_Selection_
Paranoid Browsing: anti-profiling plugin seeks feedback


#7

Ironically, Chrome only. I mean, he could have made it for a browser not made by Google...


#8

Is that a hard requirement, or do de-Googled, but otherwise similar, Chromium-based browsers work?

A hard requirement would be foolish; but getting a defanged version of Chrome isn't exactly difficult.


#9

Hmm, the plugin leads off talking about "Advertisers and government agencies" - color me skeptical.

Agree w/ weissritter that this sort of "chaff" really just raises surface area for false positives. Say you're searching for backpacks and the background browser does a search for pressure cookers, for example...

Beyond that, if tools like XKeyscore work as stream filters as the leaked docs imply, then once you get targeted, you don't really get much protection at all as finer-grained filters are applied (say at a site or keyword level).

For third party commercial third party datamining, it seems like Disconnect would be fine, or using private browsing for things that you don't want first parties to track. If you want more privacy you could combine that with VPNs and TOR (this of course, doesn't work against state actors - that'll just get you flagged for extra scrutiny and as soon as anything leaks you're hosed).


#10

I assume it will work with Chromium. There is no reason why it wouldn't.

It would be more in line with their ideals to use Firefox though.


#11

Ideologically that is probably true; but (just another little detail that makes their problem more difficult), determining which browser somebody is using by examining traffic on the wire or getting logs from a cooperative host is generally not that difficult.

By default, the browser will send an honest UA string, in the clear, with all sorts of requests. Even if you configure the browser to lie, individual sites often sniff more carefully (so they know what ghastly javascript tricks will or won't work, etc.), sometimes with different resources requested from the server depending on the result.

Unless the system is to be trivially obvious, it is probably necessary to have the spoofed traffic generated by the same browser that the user typically uses for real activity.

I don't know how the stats are these days, so I don't know if Chrome is the best starting point or not; but if you want it to have a chance of working, supporting just one browser, any one, is going to be an issue (and let's not even think about mobile browsers, which are power/data constrained, sometimes locked down, and should be easy to correlate with subscriber data provided by the notoriously privacy friendly Cell companies. People don't necessarily do most of their browsing on phones; because it's unpleasant; but they often hit authenticated services from both phone and PC). It is not an easy problem.


#12

I was thinking the same thing, do security minded people still use Chrome?


#13

Chrome has very good security, actually. I just prefer an open source project and Mozilla is run by a non-profit foundation.

(Disclosure: I work for the Mozilla Corporation.)


#14

Since the type of background browsing this plugin does is configurable, there is no chance a malicious agency could use it on a target, someone who isn't tech savvy, the kind of person with a dozen random toolbars installed,for example, to give them a false profile for browsing terrorist related or illegal content?

Or am I just being super paranoid?

_Stored rows_
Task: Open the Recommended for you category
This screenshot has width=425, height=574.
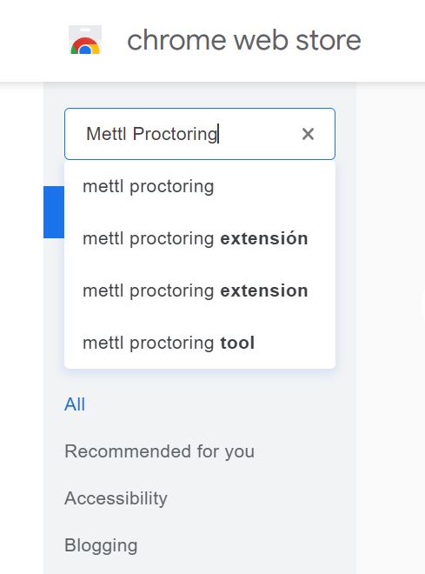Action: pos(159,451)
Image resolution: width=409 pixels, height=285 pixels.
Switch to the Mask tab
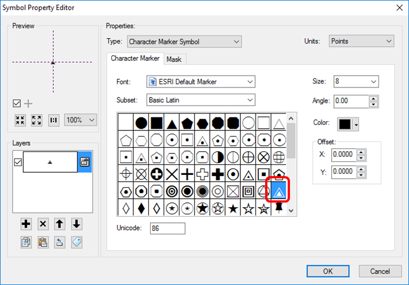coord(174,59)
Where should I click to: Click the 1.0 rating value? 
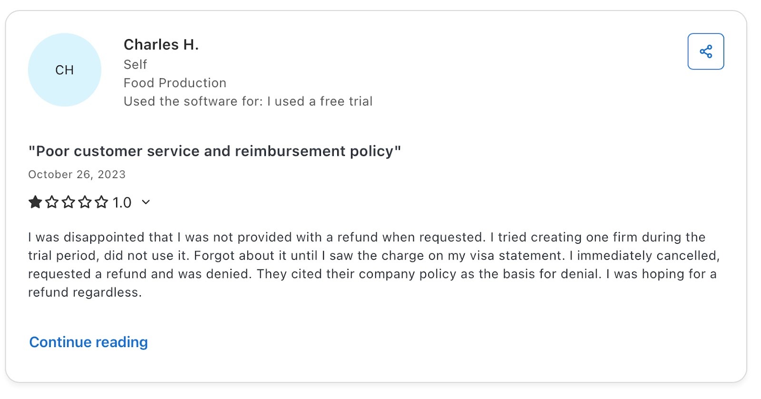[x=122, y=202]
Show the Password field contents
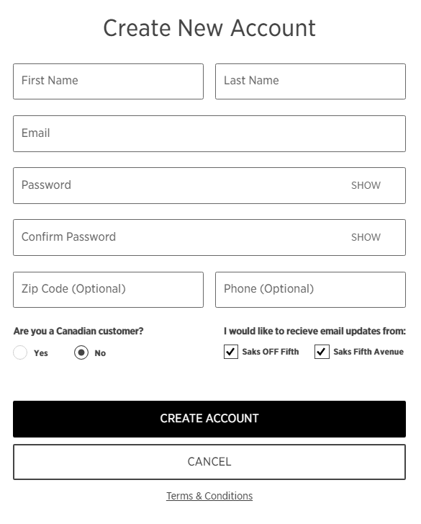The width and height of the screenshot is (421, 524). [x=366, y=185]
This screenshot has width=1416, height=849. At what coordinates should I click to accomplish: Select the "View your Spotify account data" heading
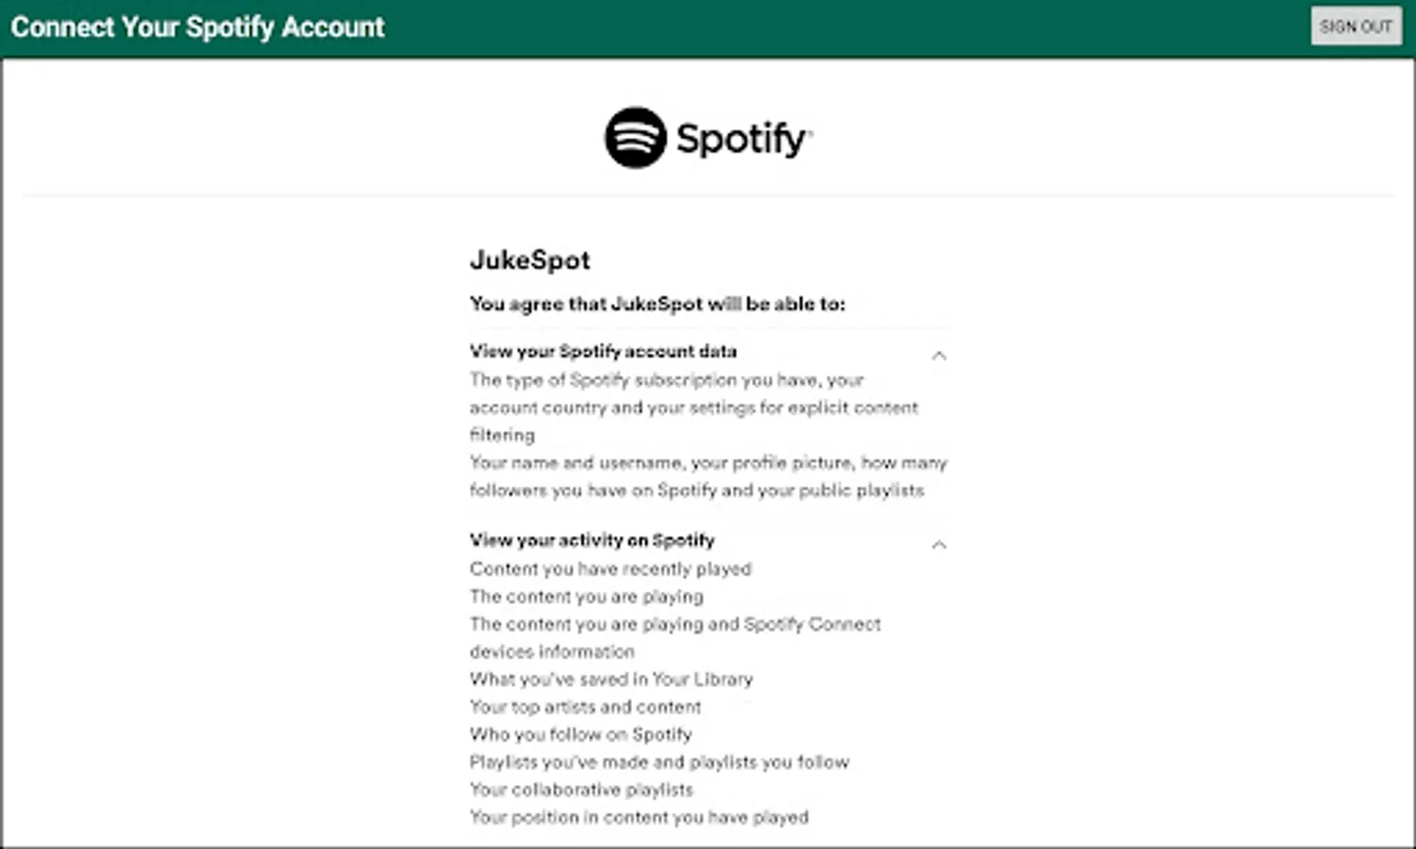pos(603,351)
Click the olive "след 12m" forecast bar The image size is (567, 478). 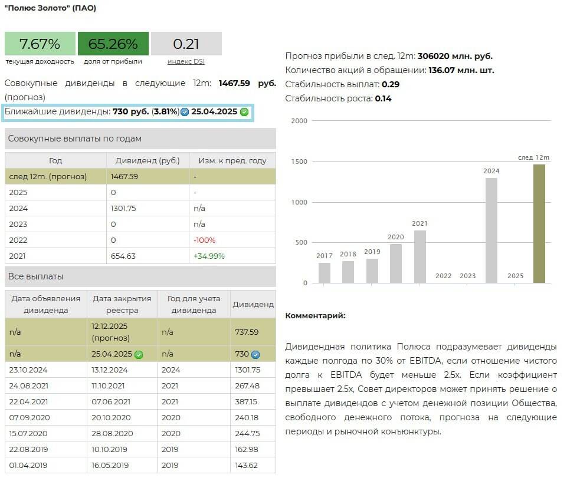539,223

_Problem set_
1. Edit the stretch of the plugin thread from "I don't know how" through "a non-profit foundation.", swapping "Chrome" for "Firefox".
2. In the anti-profiling plugin thread, which organization does the author of post #13 disclose working for?
3. Continue the forum thread about the anti-profiling browser plugin from its last post.
The data above has no connection to the thread about the anti-profiling plugin.

_Answers below_
1.
I don't know how the stats are these days, so I don't know if Firefox is the best starting point or not; but if you want it to have a chance of working, supporting just one browser, any one, is going to be an issue (and let's not even think about mobile browsers, which are power/data constrained, sometimes locked down, and should be easy to correlate with subscriber data provided by the notoriously privacy friendly Cell companies. People don't necessarily do most of their browsing on phones; because it's unpleasant; but they often hit authenticated services from both phone and PC). It is not an easy problem.


#12

I was thinking the same thing, do security minded people still use Firefox?


#13

Firefox has very good security, actually. I just prefer an open source project and Mozilla is run by a non-profit foundation.

2. The Mozilla Corporation.

3.
#15

AFAIK it won't work. Given a long enough history it's easy to filter out the noise from the signal. At least that's what I was told by security experts when suggesting similar techniques to hide other data. A quick google brings up this paper.

http://www.csee.umbc.edu/~hillol/PUBS/kargupta_privacy03a.pdf

I'm sure there's more but basically I was told it's security 101 that adding random noise will not hide the data.


#16

The Kargupta paper is nicely general, but the amount of noise they add is not enormous: they note that for SNR << 1 the method doesn't do that well.

A more directly relevant paper is
http://www.informatica.si/PDF/34-2/14_Pozenel%20-%20Separating%20Interleaved%20HTTP%20Sessions.pdf
which shows how to disambiguate interleaved clickstreams using Markov models. This looks harder to spoof: if there is no link from a page on site A to site B and vice versa, then a sequence A1 B1 A2 B2... is pretty easy to separate. Same thing for parts of a site that rarely have transitions between each other. However, this method has problems when users can jump into a site at nearly any point (hard to tell where a session starts) and when sessions overlap in the sequence.

So my suggestion for the plugin is to have the option of using URLs in the current browsing history to create more overlapping clickstreams, and maybe find a few more ways of jumping straight into sites (googling some keywords gleaned from past pages and then jumping?)


#17

I think because the extension clicks on the actual links in the page, the method described in Pozenel et al. won't work.


#18

But can I get a plugin to automatically connect me through seven proxies?

http://knowyourmeme.com/memes/good-luck-im-behind-7-proxies


#19

Yes, but by tending towards the more popular websites, all it does is make your browsing history more average than it was. And that's the same as not knowing anything about you.

Why? Because if they didn't know anything about you, they would assume you were average.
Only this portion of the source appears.